▶ **Request 1**
Reproduce the records exactly, starting at the line that contains "You are a GUI" and ending at the end of the records, with both ends included. Leave the pictures out of your answer.

▶ **Source passage**
※ ※ ※
Other Terms. No stockholder of the Company has preemptive or other
rights to subscribe for additional shares of the Company. Neither class
of Common Stock of the Company is callable, putable or redeemable by its
terms at the option of the Company or its stockholders. No stockholder of
the Company has cumulative voting rights. The affirmative vote of at
least two-thirds of each class of shares (A and B) is required to approve
certain major corporate actions, including any merger, sale, lease,
exchange or other disposition of all or substantially all of the assets of
the Company or any amendment of the Certificate of Incorporation affecting
the vote on such transactions.
Transfer Agent. The transfer agent for the Common Stock of the
Company is Harris Trust and Savings Bank, Chicago, Illinois.
Preferred Stock
The Certificate of Incorporation authorizes the Board of Directors
to issue Preferred Stock in series and to fix the variations in the
powers, preferences, rights, qualifications, limitations or restrictions
of any series with respect to the rate and nature of dividends, the price
and terms and conditions on which shares may be redeemed, the amount
payable in the event of voluntary or involuntary liquidation, any sinking
fund provisions for redemption or repurchase of shares, the terms and
conditions for conversion into any other class or series of the stock of
the Company, and voting rights, if any. No series of Preferred Stock has
been designated at this time.
Item 7. Financial Statements and Exhibits.
※ ※ ※
▶ **Request 2**
Continue the passage on the company's stock from where it stops.
※ ※ ※
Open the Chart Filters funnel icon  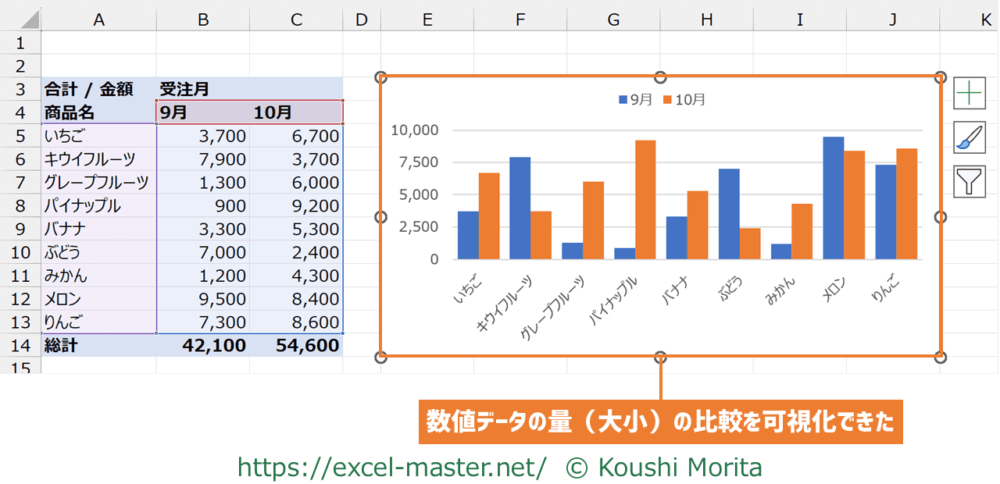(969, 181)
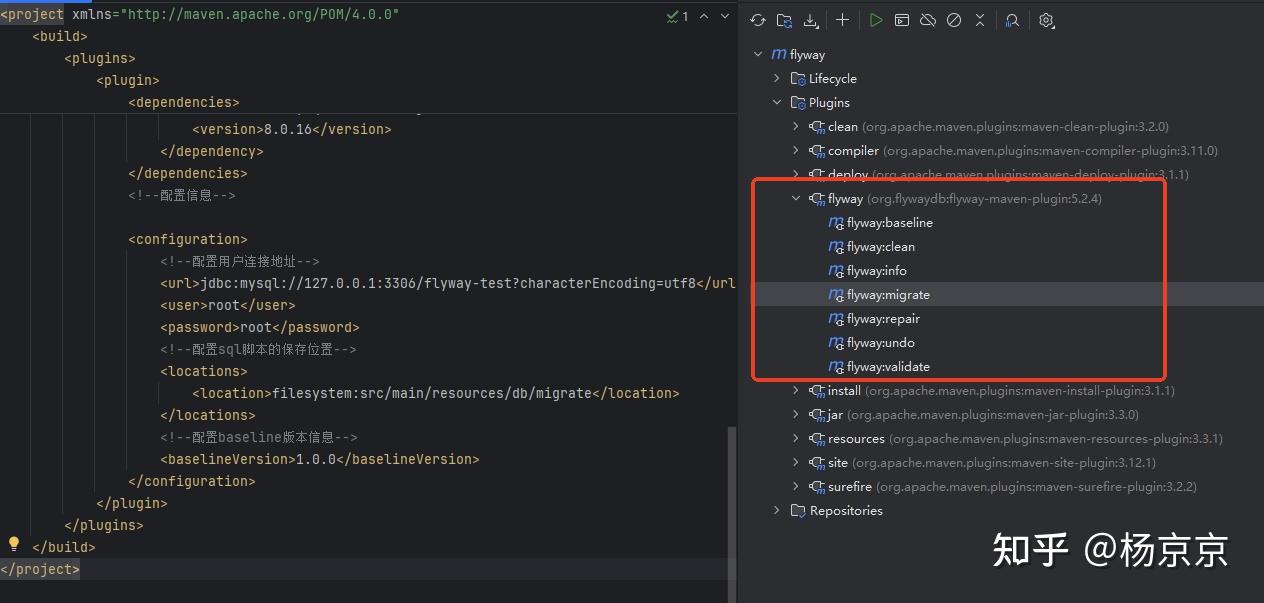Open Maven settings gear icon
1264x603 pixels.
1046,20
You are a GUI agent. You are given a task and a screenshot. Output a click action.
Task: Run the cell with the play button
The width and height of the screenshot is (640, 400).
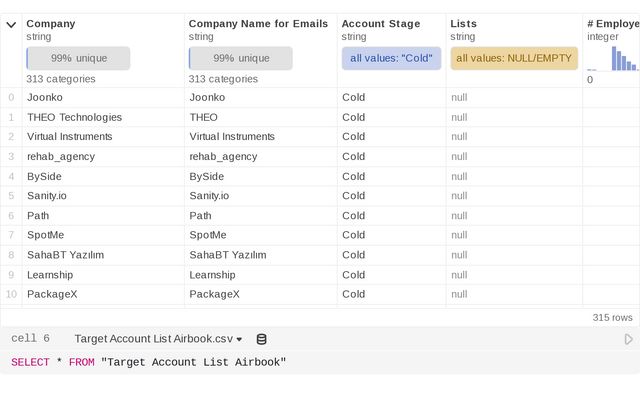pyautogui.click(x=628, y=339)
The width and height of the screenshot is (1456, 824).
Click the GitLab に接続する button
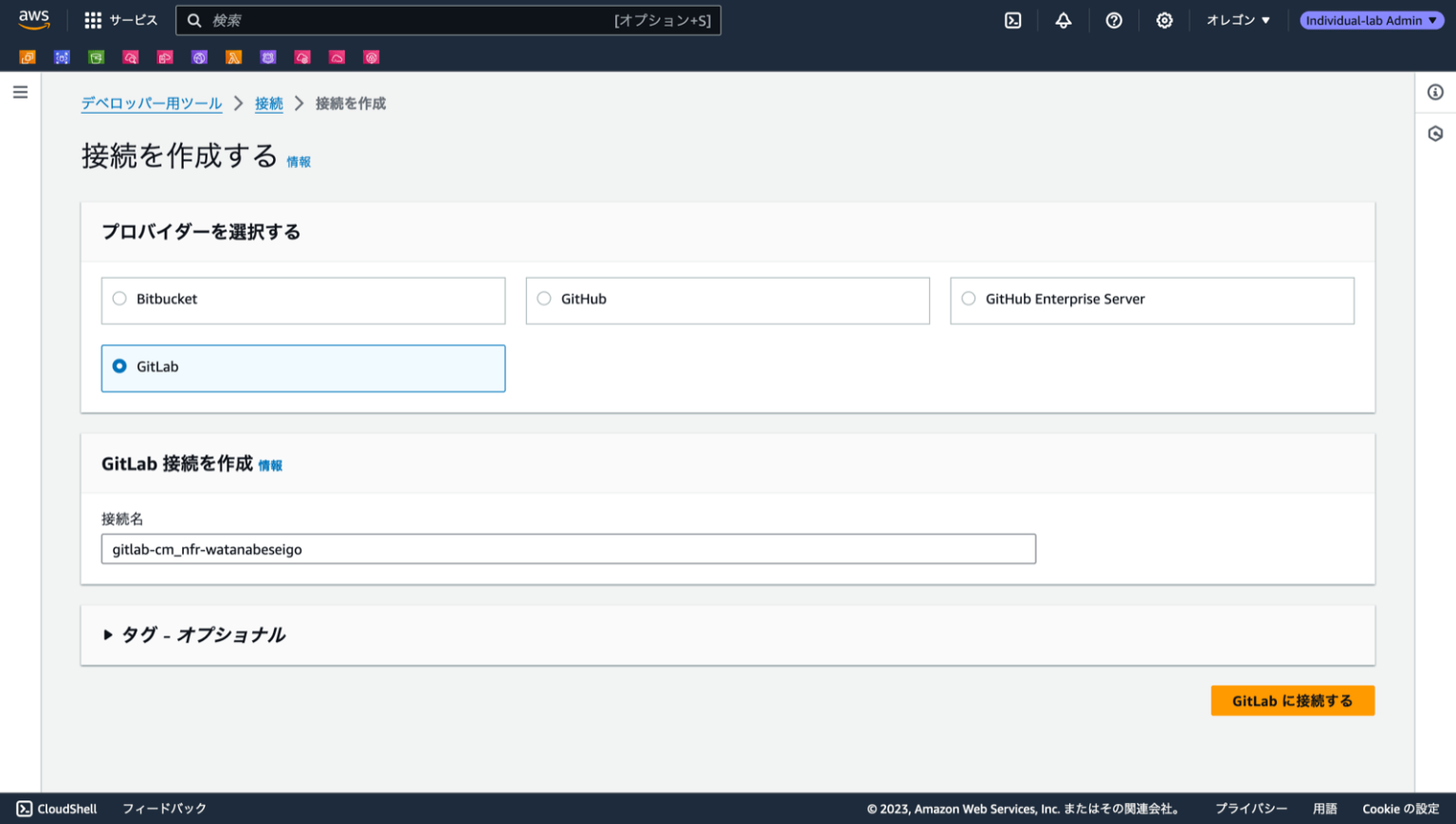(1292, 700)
※ ※ ※
▶ **Response 1**
You are a GUI agent. You are given a task and a screenshot. Output a click action.
Task: Run the cell with the play button
The width and height of the screenshot is (640, 400).
pyautogui.click(x=628, y=339)
The width and height of the screenshot is (1456, 824).
Click the GitLab に接続する button
(1292, 700)

▶ **Response 2**
(c) Exhibits:
See Exhibit Index following the Signatures page of this
report, which is incorporated herein by reference.
SIGNATURES
Pursuant to the requirements of the Securities Exchange Act of 1934, the
Registrant has duly caused this report to be signed on its behalf by the
undersigned hereunto duly authorized.
OSHKOSH B'GOSH, INC.
Date: October 25, 1995 By:/s/DAVID L. OMACHINSKI
David L. Omachinski
Vice President, Finance,
Treasurer and Chief
Financial Officer
OSHKOSH B'GOSH, INC.
EXHIBIT INDEX
to
CURRENT REPORT ON FORM 8-K
Dated October 25, 1995
Sequen-
Incorporated tial
Herein By Filed Page
Number Description Reference To Herewith No.
99.1 Restated Certificate of Incorporation
of OshKosh B'Gosh, Inc.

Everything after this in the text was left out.